B. La conséquence procédurale du non-lieu à statuer
La disparition de l’objet de la contestation interdit au juge de se prononcer sur la légalité initiale d’un acte qui n’existe plus. « Les conclusions tendant à l’annulation du titre exécutoire et à la décharge de la somme sont devenues sans objet ». La cour applique ici une solution classique garantissant l’économie des moyens juridictionnels en constatant l’absence de nécessité de statuer. Il n’y a plus lieu de statuer sur des demandes visant l’annulation d’une créance dont l’administration a déjà abandonné le recouvrement. Cette situation protège le requérant qui obtient satisfaction par la voie administrative avant même l’intervention d’une décision juridictionnelle. La procédure d’appel se trouve ainsi amputée de sa demande principale par cet évènement nouveau et décisif. Si l’extinction de l’acte règle le sort de l’annulation, elle ne permet pas d’accueillir des demandes financières formulées pour la première fois en appel.
II. L’irrecevabilité des prétentions nouvelles en cause d’appel
A. Le principe de l’interdiction des conclusions pécuniaires nouvelles
Le contentieux administratif impose des règles strictes concernant l’évolution du litige entre la première instance et le degré d’appel. L’appelant sollicitait en plus de l’annulation le remboursement d’une participation d’investissement déjà acquittée auparavant. La Cour administrative d’appel de Toulouse relève que ces demandes « n’ont pas été soumises aux premiers juges ». Elles présentent dès lors « le caractère de conclusions nouvelles en cause d’appel » prohibé par le code de justice administrative. Le respect du double degré de juridiction interdit aux parties d’étendre le périmètre financier de leur litige lors de la phase d’appel. Cette règle évite que des prétentions complexes ne soient examinées pour la première fois par les juges du second degré.
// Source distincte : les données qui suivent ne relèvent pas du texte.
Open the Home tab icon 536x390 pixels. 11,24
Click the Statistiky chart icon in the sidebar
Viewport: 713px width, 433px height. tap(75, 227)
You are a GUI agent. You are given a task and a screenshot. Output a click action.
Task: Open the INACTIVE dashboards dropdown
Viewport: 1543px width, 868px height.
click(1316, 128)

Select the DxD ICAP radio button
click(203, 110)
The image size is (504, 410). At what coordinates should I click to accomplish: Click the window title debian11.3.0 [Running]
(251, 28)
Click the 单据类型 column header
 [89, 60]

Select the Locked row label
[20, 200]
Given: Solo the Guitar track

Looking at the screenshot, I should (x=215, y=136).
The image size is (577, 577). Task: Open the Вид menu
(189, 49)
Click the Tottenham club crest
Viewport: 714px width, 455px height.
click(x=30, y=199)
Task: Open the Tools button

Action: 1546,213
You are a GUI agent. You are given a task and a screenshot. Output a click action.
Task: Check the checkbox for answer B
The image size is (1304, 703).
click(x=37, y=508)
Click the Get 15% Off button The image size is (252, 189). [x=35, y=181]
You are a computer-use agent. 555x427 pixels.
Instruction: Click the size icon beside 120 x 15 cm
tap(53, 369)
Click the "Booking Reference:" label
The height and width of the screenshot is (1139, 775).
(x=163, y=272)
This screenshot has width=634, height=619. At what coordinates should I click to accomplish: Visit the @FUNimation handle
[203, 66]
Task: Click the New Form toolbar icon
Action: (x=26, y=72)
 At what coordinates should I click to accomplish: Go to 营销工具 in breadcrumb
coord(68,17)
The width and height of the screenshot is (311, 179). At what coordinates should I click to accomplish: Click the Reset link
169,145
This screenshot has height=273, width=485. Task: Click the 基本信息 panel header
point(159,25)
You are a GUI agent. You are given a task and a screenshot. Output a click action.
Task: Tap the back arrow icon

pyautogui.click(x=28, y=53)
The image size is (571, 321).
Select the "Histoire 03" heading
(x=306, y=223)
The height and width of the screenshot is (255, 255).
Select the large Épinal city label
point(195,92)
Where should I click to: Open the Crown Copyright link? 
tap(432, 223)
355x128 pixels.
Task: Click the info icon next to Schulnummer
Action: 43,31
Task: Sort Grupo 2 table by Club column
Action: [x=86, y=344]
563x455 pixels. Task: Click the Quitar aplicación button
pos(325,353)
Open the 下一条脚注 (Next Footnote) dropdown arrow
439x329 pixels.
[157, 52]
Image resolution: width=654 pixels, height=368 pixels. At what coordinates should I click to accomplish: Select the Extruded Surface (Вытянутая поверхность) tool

B. La rigueur de la délimitation du périmètre du contentieux
La sanction de cette extension tardive de l’instance est l’irrecevabilité manifeste des conclusions concernées sans aucun examen au fond. Les juges de Toulouse déclarent ces prétentions financières « par suite, irrecevables » en raison de leur nouveauté procédurale. Le requérant aurait dû formuler ses demandes de restitution devant le tribunal administratif de Montpellier dès l’introduction de son instance initiale. La cour confirme ainsi que le litige d’appel doit rester strictement circonscrit dans les limites fixées par le débat de première instance. Cette solution rappelle aux justiciables la nécessité d’une vigilance particulière lors de la rédaction de leurs mémoires introductifs. L’arrêt finalise ainsi le règlement d’un litige dont l’intérêt principal s’était éteint par la volonté de l’administration.